------ 本文抜粋 ------
イマワノキワ

TRPGやアニメのことをガンガン書き連ねていくコバヤシのブログ

91Days:第4話『敗けて勝って、その後で』感想

復讐するものと復讐されるもの、あれよあれよと不思議な弥次喜多道中になった今回のお話しは、メキシコから来たゴライアス。
成り行きか計算か、ロウレスの街を追い出されたネロの相棒として逃亡の旅を続けるアヴィリオは、クソみたいなクソ田舎でダラダラキャンプしたり、ガキと遊んだり、不死身の殺し屋に殺されかけたり、いい塩梅のロードムービを満喫。
いい具合に友情が熟成されているように見えて、その根っこには復讐の暗い炎があり、そしてそれはけして誤解ではない消せない過去。
『腕相撲に負けて殺し屋に勝って、その後に馬車で旅立つ』という現在の話であると同時に『家族を殺されて、殺した相手を殺し返して、その後でどうする?』という未来を見つめた話でもあるような、穏やかで楽しい逃亡の旅でした。

閉塞感のあるロウレスの街を飛び出し、ネロとアヴィリオはふたり旅に出ています。
ガタピシ塩梅の悪い車、パンケーキに安い酒にパイン缶という旅情に満ちた食い物、だんだん打ち解けていく旅の仲間。
同じ釜の飯を食って、同じ布団で寝て、同じ車で走って、同じ殺し屋を協力して倒すことで、近づいていく復讐者と仇敵の心の間合い。
静かに、しかし確かに叙情性を積み上げることでキャラクターと世界を描写し、視聴者の懐に滑り込んでいくこのアニメのスタイルは舞台を変えても健在で、二人の旅は非常に良い感じに見える。

それを成り立たせているのはけして帰り得ない過去への憧憬と、それが生み出す殺意の重ね合わせの上手でして。
オートキャンプ場でのガキとのふれあいとか、露骨に第1話で失われた家族の風景とかぶせていて、上手い所ムード作るなぁと感心しました。
------ 提供された情報 ------
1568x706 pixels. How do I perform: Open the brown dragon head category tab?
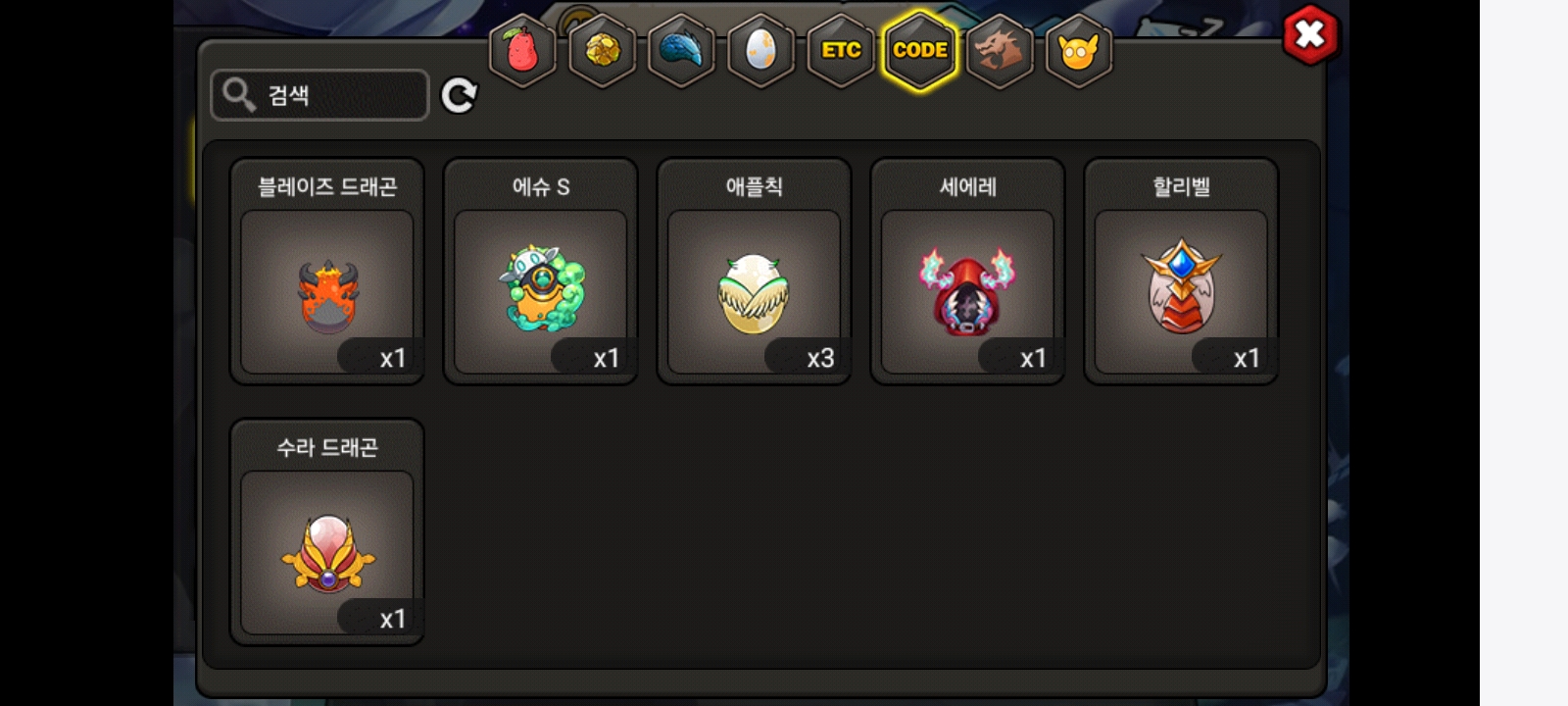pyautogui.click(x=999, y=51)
------
------ 提供された情報 ------
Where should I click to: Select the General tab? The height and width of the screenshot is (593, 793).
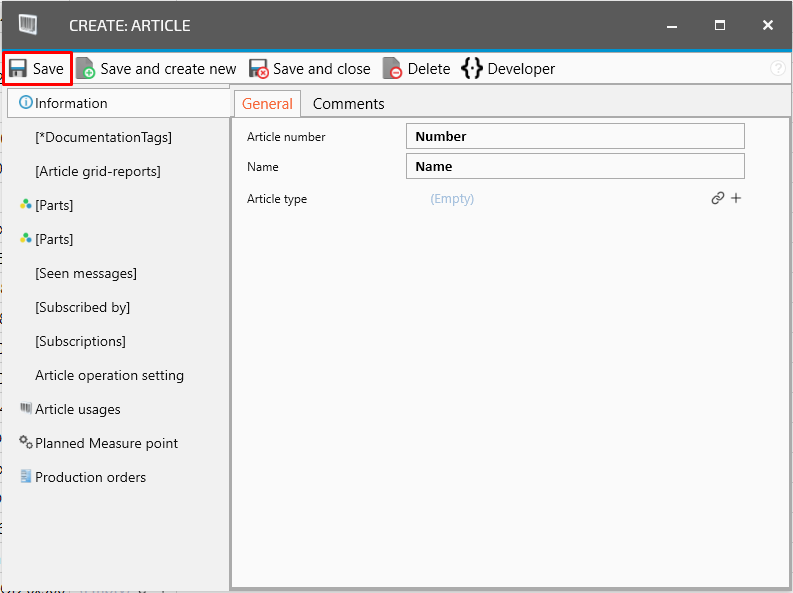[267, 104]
------
課題:
a) 91Days第4話の感想記事で、旅情に満ちた食い物として挙げられているものをすべて書き出してください。
b) 91Days第4話の感想記事を、最後の文の後から書き進めてください。
これらの記録は本文抜粋の内容とは関係ありません。

解答:
a) パンケーキ、安い酒、パイン缶

b)
それまではぶすっと帽子を被って目=心をなかなか見せなかったアヴィリオが、子供に芸を見せネロと同じ行動を取ることで帽子を剥ぎ取られ、素の表情を見せるところとかこの作品らしいスマートさだった。
過去に縛られているのはネロも同じだと、アバンの回想シーンでしっかり見せる構図も巧みだったなぁ。


アヴィリオが完全な復讐鬼になりきれない、甘さ満載の中途半端な『人間』だってのはこれまでも描写されてきました。
ネロに煽られてスリという『一芸』を見せてしまうところも、かつての自分に似た子ども達の幸せな表情を目で追いかけてしまう姿も、仇であるはずのネロの特技を真似してしまうところも、彼の優しい性根を巧く表現している。
しかし同時に彼は復讐者であり、心を開いたネロが語る『初めての仕事』の武勇談を、冷たい表情で聴き捨てるシーンも、今回のお話にはちゃんと含まれています。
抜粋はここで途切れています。